● **What to do**: Would you retype the records below exactly as they appear?

● **Material for this exercise**:
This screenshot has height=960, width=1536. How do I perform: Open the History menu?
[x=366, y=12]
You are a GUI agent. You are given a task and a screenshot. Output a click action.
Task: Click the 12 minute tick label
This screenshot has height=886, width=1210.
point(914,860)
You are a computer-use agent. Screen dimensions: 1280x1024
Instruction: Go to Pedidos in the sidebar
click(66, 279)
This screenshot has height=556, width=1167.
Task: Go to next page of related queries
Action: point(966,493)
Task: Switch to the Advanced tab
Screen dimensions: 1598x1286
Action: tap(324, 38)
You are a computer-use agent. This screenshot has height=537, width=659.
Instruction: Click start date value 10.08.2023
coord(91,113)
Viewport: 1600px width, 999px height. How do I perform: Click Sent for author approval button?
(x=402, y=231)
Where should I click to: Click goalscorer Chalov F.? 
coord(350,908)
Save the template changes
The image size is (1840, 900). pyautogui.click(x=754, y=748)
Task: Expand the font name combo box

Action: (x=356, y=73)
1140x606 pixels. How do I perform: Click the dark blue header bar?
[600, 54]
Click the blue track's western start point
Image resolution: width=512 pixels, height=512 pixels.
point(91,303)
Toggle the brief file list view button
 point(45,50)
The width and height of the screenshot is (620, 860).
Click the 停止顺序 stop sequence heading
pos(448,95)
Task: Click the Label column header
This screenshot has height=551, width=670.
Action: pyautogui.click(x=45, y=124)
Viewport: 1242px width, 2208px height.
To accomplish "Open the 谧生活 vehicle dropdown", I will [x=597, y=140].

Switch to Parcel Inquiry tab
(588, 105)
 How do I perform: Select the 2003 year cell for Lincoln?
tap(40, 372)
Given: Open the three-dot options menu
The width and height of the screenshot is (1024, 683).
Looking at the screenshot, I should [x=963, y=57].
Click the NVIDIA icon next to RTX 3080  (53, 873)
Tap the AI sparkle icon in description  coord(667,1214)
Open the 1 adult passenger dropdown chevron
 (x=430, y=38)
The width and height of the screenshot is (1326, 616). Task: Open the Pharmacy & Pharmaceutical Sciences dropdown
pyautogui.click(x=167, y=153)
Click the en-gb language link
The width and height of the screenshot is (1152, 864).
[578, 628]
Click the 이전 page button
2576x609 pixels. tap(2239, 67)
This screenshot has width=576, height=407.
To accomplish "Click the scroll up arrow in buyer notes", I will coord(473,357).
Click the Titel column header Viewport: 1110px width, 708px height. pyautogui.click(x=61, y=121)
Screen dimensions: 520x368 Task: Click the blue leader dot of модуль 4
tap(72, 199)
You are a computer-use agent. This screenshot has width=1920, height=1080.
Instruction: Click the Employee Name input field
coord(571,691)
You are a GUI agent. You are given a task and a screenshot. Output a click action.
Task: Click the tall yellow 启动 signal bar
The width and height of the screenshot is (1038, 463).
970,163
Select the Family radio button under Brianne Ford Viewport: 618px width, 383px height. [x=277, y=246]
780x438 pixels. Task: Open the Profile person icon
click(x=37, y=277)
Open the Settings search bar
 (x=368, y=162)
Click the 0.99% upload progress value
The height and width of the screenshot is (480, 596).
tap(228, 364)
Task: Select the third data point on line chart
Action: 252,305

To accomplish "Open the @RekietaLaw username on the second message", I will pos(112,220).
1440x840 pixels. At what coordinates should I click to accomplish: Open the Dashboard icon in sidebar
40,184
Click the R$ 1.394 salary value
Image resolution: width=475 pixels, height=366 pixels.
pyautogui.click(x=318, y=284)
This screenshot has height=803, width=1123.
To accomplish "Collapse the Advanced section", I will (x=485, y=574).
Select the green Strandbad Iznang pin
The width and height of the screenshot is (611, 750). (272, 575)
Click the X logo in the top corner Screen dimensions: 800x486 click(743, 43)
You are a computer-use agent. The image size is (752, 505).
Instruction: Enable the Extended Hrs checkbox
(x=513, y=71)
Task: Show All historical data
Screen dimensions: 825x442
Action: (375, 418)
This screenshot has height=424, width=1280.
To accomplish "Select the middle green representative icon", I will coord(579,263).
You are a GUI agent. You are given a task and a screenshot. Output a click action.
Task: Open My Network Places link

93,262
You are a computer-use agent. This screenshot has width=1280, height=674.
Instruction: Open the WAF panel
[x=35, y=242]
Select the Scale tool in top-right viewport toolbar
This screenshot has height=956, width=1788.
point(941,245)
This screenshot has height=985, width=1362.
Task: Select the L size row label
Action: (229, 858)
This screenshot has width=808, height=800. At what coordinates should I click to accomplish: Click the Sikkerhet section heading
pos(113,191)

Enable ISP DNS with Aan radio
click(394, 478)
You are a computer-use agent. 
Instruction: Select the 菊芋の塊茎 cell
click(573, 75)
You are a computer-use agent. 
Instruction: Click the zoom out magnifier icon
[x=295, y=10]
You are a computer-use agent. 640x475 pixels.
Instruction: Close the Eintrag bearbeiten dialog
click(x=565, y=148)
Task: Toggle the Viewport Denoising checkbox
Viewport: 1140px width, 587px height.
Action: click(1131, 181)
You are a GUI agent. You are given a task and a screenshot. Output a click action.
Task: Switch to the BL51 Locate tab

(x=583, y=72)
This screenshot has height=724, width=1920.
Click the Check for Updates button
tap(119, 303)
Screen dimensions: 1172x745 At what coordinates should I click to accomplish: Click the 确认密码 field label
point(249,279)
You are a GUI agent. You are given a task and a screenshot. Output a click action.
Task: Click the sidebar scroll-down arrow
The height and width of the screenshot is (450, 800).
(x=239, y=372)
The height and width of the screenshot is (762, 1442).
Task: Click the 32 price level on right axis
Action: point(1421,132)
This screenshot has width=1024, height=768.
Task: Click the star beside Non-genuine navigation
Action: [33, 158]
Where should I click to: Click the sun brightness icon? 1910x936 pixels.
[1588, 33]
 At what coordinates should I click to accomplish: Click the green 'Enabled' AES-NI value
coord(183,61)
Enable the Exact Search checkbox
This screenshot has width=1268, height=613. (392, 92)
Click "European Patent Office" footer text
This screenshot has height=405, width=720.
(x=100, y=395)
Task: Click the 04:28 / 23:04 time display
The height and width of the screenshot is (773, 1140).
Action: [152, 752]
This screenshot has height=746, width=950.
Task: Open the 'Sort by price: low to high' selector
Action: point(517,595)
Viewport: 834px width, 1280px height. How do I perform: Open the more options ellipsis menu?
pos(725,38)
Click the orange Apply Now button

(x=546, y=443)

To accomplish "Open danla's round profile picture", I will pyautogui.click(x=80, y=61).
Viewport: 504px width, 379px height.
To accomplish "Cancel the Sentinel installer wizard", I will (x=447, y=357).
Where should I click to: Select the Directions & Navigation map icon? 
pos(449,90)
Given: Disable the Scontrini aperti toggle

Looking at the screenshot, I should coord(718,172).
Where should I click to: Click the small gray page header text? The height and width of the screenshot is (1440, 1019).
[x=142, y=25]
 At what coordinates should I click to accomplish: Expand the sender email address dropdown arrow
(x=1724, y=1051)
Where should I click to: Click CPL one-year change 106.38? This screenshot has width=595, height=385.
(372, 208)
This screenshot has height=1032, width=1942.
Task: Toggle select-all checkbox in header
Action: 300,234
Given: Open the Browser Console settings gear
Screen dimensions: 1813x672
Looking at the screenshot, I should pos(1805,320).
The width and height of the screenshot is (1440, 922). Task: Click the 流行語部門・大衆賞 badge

● **Task output**:
This screenshot has height=960, width=1536. How do I perform: Open the History menu?
[x=366, y=12]
You are a GUI agent. You are given a task and a screenshot. Output a click action.
Task: Click the 12 minute tick label
This screenshot has height=886, width=1210.
point(914,860)
You are a computer-use agent. Screen dimensions: 1280x1024
Instruction: Go to Pedidos in the sidebar
click(66, 279)
This screenshot has height=556, width=1167.
Task: Go to next page of related queries
Action: point(966,493)
Task: Switch to the Advanced tab
Screen dimensions: 1598x1286
Action: tap(324, 38)
You are a computer-use agent. This screenshot has height=537, width=659.
Instruction: Click start date value 10.08.2023
coord(91,113)
Viewport: 1600px width, 999px height. How do I perform: Click Sent for author approval button?
(x=402, y=231)
Where should I click to: Click goalscorer Chalov F.? 
coord(350,908)
Save the template changes
The image size is (1840, 900). pyautogui.click(x=754, y=748)
Task: Expand the font name combo box

Action: (x=356, y=73)
1140x606 pixels. How do I perform: Click the dark blue header bar?
[600, 54]
Click the blue track's western start point
Image resolution: width=512 pixels, height=512 pixels.
point(91,303)
Toggle the brief file list view button
 point(45,50)
The width and height of the screenshot is (620, 860).
Click the 停止顺序 stop sequence heading
pos(448,95)
Task: Click the Label column header
This screenshot has height=551, width=670.
Action: pyautogui.click(x=45, y=124)
Viewport: 1242px width, 2208px height.
To accomplish "Open the 谧生活 vehicle dropdown", I will [x=597, y=140].

Switch to Parcel Inquiry tab
(588, 105)
 How do I perform: Select the 2003 year cell for Lincoln?
tap(40, 372)
Given: Open the three-dot options menu
The width and height of the screenshot is (1024, 683).
Looking at the screenshot, I should [x=963, y=57].
Click the NVIDIA icon next to RTX 3080  (53, 873)
Tap the AI sparkle icon in description  coord(667,1214)
Open the 1 adult passenger dropdown chevron
 (x=430, y=38)
The width and height of the screenshot is (1326, 616). Task: Open the Pharmacy & Pharmaceutical Sciences dropdown
pyautogui.click(x=167, y=153)
Click the en-gb language link
The width and height of the screenshot is (1152, 864).
[578, 628]
Click the 이전 page button
2576x609 pixels. tap(2239, 67)
This screenshot has width=576, height=407.
To accomplish "Click the scroll up arrow in buyer notes", I will coord(473,357).
Click the Titel column header Viewport: 1110px width, 708px height. pyautogui.click(x=61, y=121)
Screen dimensions: 520x368 Task: Click the blue leader dot of модуль 4
tap(72, 199)
You are a computer-use agent. This screenshot has width=1920, height=1080.
Instruction: Click the Employee Name input field
coord(571,691)
You are a GUI agent. You are given a task and a screenshot. Output a click action.
Task: Click the tall yellow 启动 signal bar
The width and height of the screenshot is (1038, 463).
970,163
Select the Family radio button under Brianne Ford Viewport: 618px width, 383px height. [x=277, y=246]
780x438 pixels. Task: Open the Profile person icon
click(x=37, y=277)
Open the Settings search bar
 (x=368, y=162)
Click the 0.99% upload progress value
The height and width of the screenshot is (480, 596).
tap(228, 364)
Task: Select the third data point on line chart
Action: 252,305

To accomplish "Open the @RekietaLaw username on the second message", I will pos(112,220).
1440x840 pixels. At what coordinates should I click to accomplish: Open the Dashboard icon in sidebar
40,184
Click the R$ 1.394 salary value
Image resolution: width=475 pixels, height=366 pixels.
pyautogui.click(x=318, y=284)
This screenshot has height=803, width=1123.
To accomplish "Collapse the Advanced section", I will (x=485, y=574).
Select the green Strandbad Iznang pin
The width and height of the screenshot is (611, 750). (272, 575)
Click the X logo in the top corner Screen dimensions: 800x486 click(743, 43)
You are a computer-use agent. The image size is (752, 505).
Instruction: Enable the Extended Hrs checkbox
(x=513, y=71)
Task: Show All historical data
Screen dimensions: 825x442
Action: (375, 418)
This screenshot has height=424, width=1280.
To accomplish "Select the middle green representative icon", I will coord(579,263).
You are a GUI agent. You are given a task and a screenshot. Output a click action.
Task: Open My Network Places link

93,262
You are a computer-use agent. This screenshot has width=1280, height=674.
Instruction: Open the WAF panel
[x=35, y=242]
Select the Scale tool in top-right viewport toolbar
This screenshot has height=956, width=1788.
point(941,245)
This screenshot has height=985, width=1362.
Task: Select the L size row label
Action: (229, 858)
This screenshot has width=808, height=800. At what coordinates should I click to accomplish: Click the Sikkerhet section heading
pos(113,191)

Enable ISP DNS with Aan radio
click(394, 478)
You are a computer-use agent. 
Instruction: Select the 菊芋の塊茎 cell
click(573, 75)
You are a computer-use agent. 
Instruction: Click the zoom out magnifier icon
[x=295, y=10]
You are a computer-use agent. 640x475 pixels.
Instruction: Close the Eintrag bearbeiten dialog
click(x=565, y=148)
Task: Toggle the Viewport Denoising checkbox
Viewport: 1140px width, 587px height.
Action: click(1131, 181)
You are a GUI agent. You are given a task and a screenshot. Output a click action.
Task: Switch to the BL51 Locate tab

(x=583, y=72)
This screenshot has height=724, width=1920.
Click the Check for Updates button
tap(119, 303)
Screen dimensions: 1172x745 At what coordinates should I click to accomplish: Click the 确认密码 field label
point(249,279)
You are a GUI agent. You are given a task and a screenshot. Output a click action.
Task: Click the sidebar scroll-down arrow
The height and width of the screenshot is (450, 800).
(x=239, y=372)
The height and width of the screenshot is (762, 1442).
Task: Click the 32 price level on right axis
Action: point(1421,132)
This screenshot has width=1024, height=768.
Task: Click the star beside Non-genuine navigation
Action: [33, 158]
Where should I click to: Click the sun brightness icon? 1910x936 pixels.
[1588, 33]
 At what coordinates should I click to accomplish: Click the green 'Enabled' AES-NI value
coord(183,61)
Enable the Exact Search checkbox
This screenshot has width=1268, height=613. (392, 92)
Click "European Patent Office" footer text
This screenshot has height=405, width=720.
(x=100, y=395)
Task: Click the 04:28 / 23:04 time display
The height and width of the screenshot is (773, 1140).
Action: [152, 752]
This screenshot has height=746, width=950.
Task: Open the 'Sort by price: low to high' selector
Action: point(517,595)
Viewport: 834px width, 1280px height. How do I perform: Open the more options ellipsis menu?
pos(725,38)
Click the orange Apply Now button

(x=546, y=443)

To accomplish "Open danla's round profile picture", I will pyautogui.click(x=80, y=61).
Viewport: 504px width, 379px height.
To accomplish "Cancel the Sentinel installer wizard", I will (x=447, y=357).
Where should I click to: Select the Directions & Navigation map icon? 
pos(449,90)
Given: Disable the Scontrini aperti toggle

Looking at the screenshot, I should coord(718,172).
Where should I click to: Click the small gray page header text? The height and width of the screenshot is (1440, 1019).
[x=142, y=25]
 At what coordinates should I click to accomplish: Expand the sender email address dropdown arrow
(x=1724, y=1051)
Where should I click to: Click CPL one-year change 106.38? This screenshot has width=595, height=385.
(372, 208)
This screenshot has height=1032, width=1942.
Task: Toggle select-all checkbox in header
Action: 300,234
Given: Open the Browser Console settings gear
Screen dimensions: 1813x672
Looking at the screenshot, I should pos(1805,320).
The width and height of the screenshot is (1440, 922). Task: Click the 流行語部門・大衆賞 badge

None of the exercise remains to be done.